Zelotes pulchripes

Scientific classification
- Kingdom: Animalia
- Phylum: Arthropoda
- Subphylum: Chelicerata
- Class: Arachnida
- Order: Araneae
- Infraorder: Araneomorphae
- Family: Gnaphosidae
- Genus: Zelotes
- Species: Z. pulchripes
- Binomial name: Zelotes pulchripes (Purcell, 1908)
- Synonyms: Melanophora pulchripes Purcell, 1908 ;

= Zelotes pulchripes =

- Authority: (Purcell, 1908)

Species of spider

Zelotes pulchripes is a species of spider in the family Gnaphosidae. It is endemic to South Africa.

==Distribution==
Zelotes pulchripes is known only from the type locality Steinkopf in the Northern Cape.

==Habitat and ecology==
The species inhabits the Succulent Karoo biome at an altitude of 870 m above sea level.

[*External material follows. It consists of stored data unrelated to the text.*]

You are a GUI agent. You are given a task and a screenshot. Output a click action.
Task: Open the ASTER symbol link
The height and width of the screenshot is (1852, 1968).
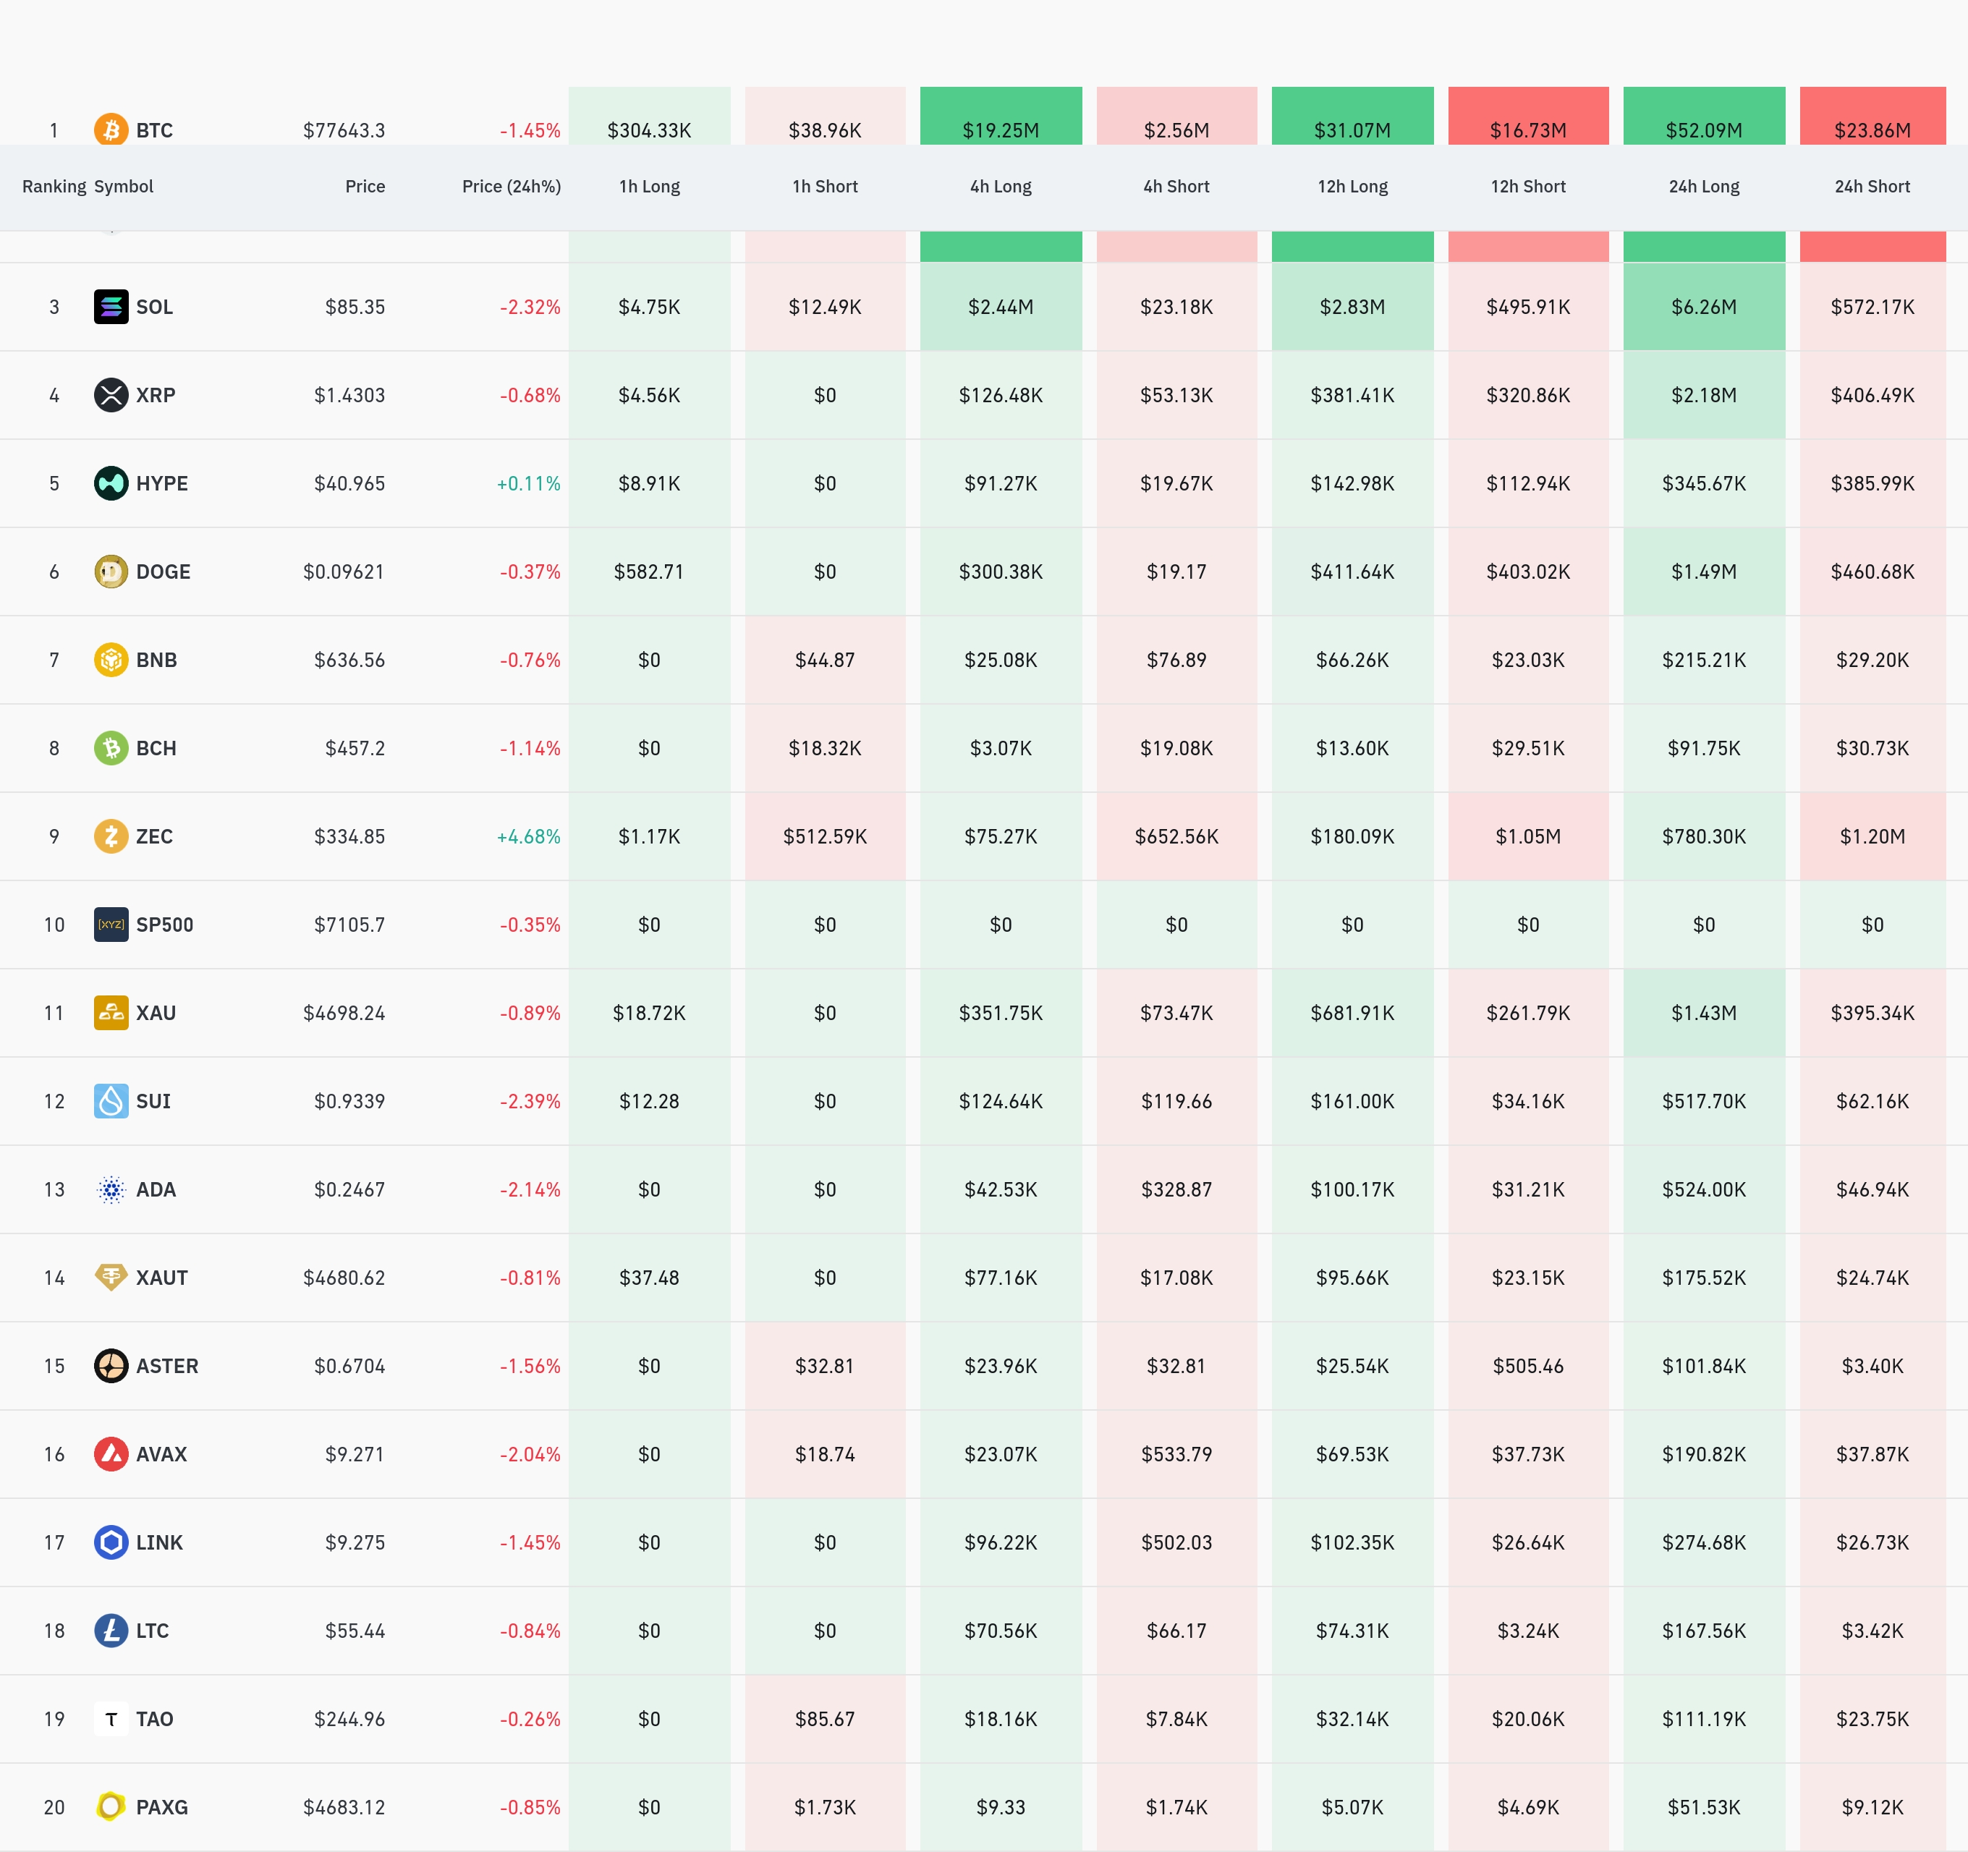coord(166,1366)
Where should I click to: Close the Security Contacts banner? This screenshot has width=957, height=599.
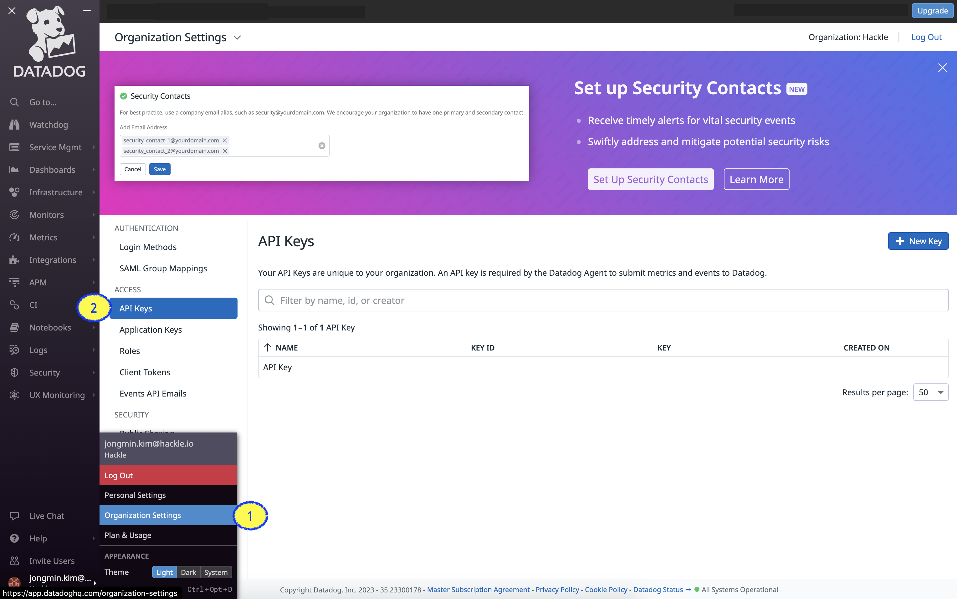pyautogui.click(x=942, y=68)
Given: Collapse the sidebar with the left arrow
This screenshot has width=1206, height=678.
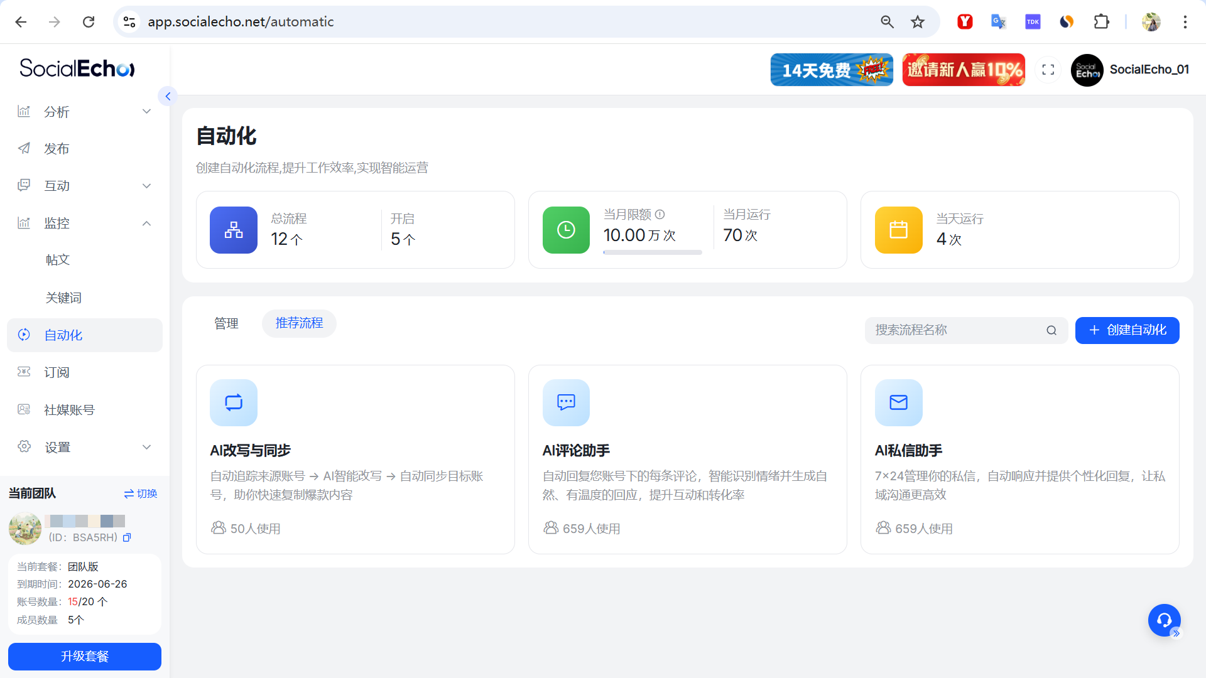Looking at the screenshot, I should pyautogui.click(x=168, y=96).
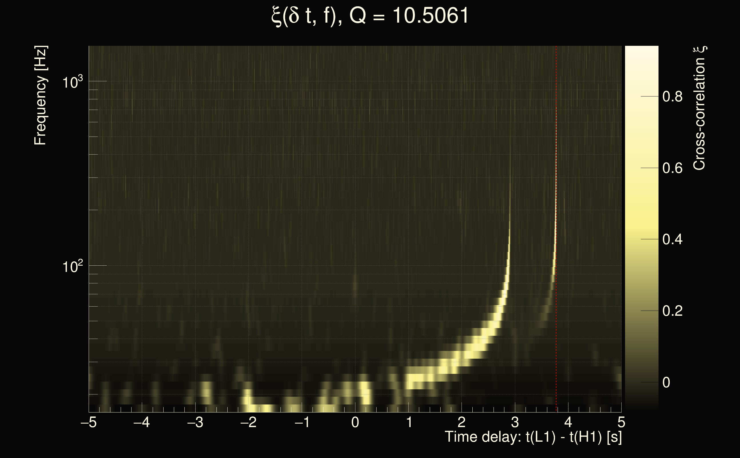
Task: Click the 0.8 tick on the colorbar
Action: pos(672,97)
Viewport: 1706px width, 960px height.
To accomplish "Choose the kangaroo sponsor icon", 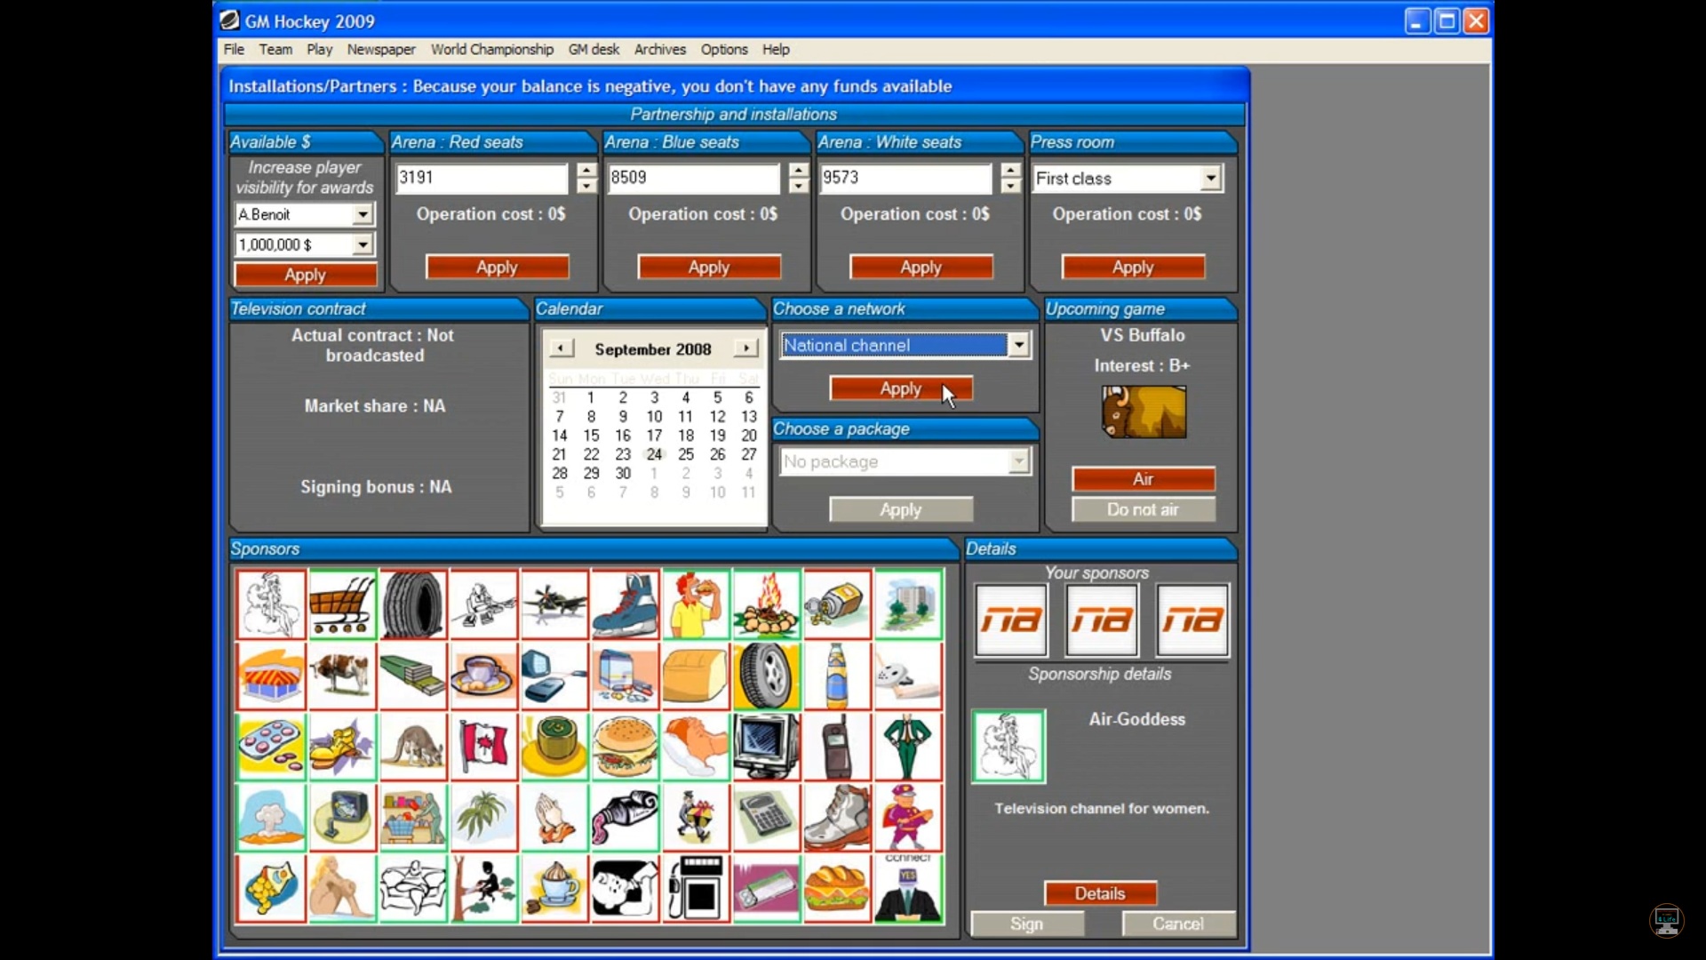I will point(413,747).
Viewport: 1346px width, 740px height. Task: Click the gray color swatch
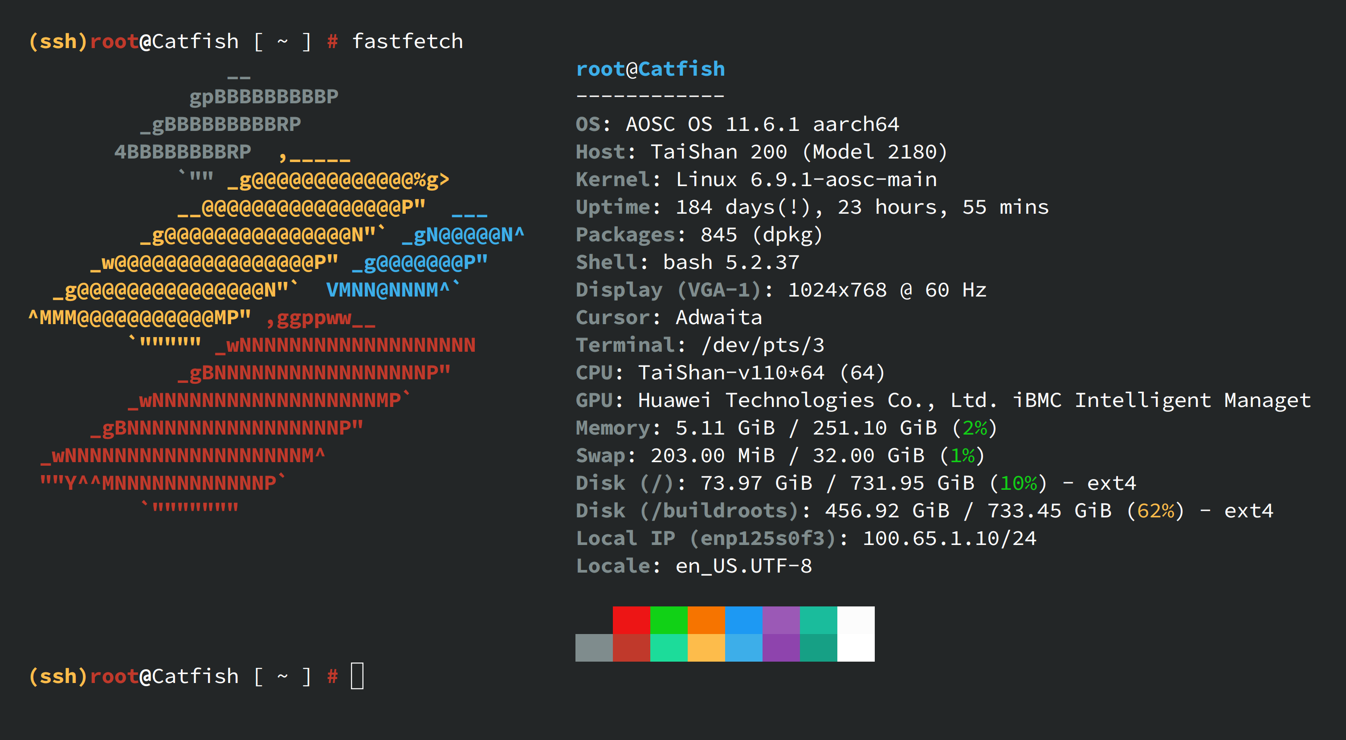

They are free-running ground spiders found under stones during the day.

==Conservation==
Zelotes pulchripes is listed as Data Deficient because it is known only from the type locality. More sampling is needed to determine the species' range. There are no significant threats to the species.

==Taxonomy==
The species was originally described by Purcell in 1908 as Melanophora pulchripes. According to Moira FitzPatrick (2007), the species is misplaced in the genus Zelotes based on the absence of preening comb on leg IV.